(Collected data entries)
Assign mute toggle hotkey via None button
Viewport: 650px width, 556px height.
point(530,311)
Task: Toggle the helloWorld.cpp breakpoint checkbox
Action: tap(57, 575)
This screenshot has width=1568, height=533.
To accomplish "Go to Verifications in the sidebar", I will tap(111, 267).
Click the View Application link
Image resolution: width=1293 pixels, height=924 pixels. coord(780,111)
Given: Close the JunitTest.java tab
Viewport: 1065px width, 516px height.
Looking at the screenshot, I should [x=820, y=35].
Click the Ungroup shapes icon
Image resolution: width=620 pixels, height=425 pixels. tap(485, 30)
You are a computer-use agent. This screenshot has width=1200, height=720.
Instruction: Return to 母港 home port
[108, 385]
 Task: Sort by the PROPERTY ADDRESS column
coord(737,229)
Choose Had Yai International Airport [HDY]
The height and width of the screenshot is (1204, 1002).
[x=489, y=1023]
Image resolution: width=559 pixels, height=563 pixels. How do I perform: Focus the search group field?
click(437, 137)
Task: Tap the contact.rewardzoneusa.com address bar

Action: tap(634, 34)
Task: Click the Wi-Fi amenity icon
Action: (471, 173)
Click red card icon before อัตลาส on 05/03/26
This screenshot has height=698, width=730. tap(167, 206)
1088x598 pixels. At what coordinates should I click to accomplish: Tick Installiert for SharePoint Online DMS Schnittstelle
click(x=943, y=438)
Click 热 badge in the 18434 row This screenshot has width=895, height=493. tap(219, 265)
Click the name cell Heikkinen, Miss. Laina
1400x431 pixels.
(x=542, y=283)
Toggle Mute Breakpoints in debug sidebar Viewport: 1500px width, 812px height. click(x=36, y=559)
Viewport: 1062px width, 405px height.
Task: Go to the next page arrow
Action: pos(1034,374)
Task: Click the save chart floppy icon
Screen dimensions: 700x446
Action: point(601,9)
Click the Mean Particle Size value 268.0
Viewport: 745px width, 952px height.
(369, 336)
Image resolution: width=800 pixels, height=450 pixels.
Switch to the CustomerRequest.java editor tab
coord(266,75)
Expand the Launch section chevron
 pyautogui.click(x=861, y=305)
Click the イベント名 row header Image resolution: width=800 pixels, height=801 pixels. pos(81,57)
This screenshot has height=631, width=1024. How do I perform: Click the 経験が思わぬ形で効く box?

**YOUR TASK:** From the records above, reproduce exactly the lines from the one with "Viewport: 650px width, 556px height." to the one with "You are a computer-use", both included, and no others.

**YOUR SOLUTION:**
Viewport: 650px width, 556px height.
point(530,311)
Task: Toggle the helloWorld.cpp breakpoint checkbox
Action: tap(57, 575)
This screenshot has width=1568, height=533.
To accomplish "Go to Verifications in the sidebar", I will tap(111, 267).
Click the View Application link
Image resolution: width=1293 pixels, height=924 pixels. coord(780,111)
Given: Close the JunitTest.java tab
Viewport: 1065px width, 516px height.
Looking at the screenshot, I should [x=820, y=35].
Click the Ungroup shapes icon
Image resolution: width=620 pixels, height=425 pixels. tap(485, 30)
You are a computer-use agent. This screenshot has width=1200, height=720.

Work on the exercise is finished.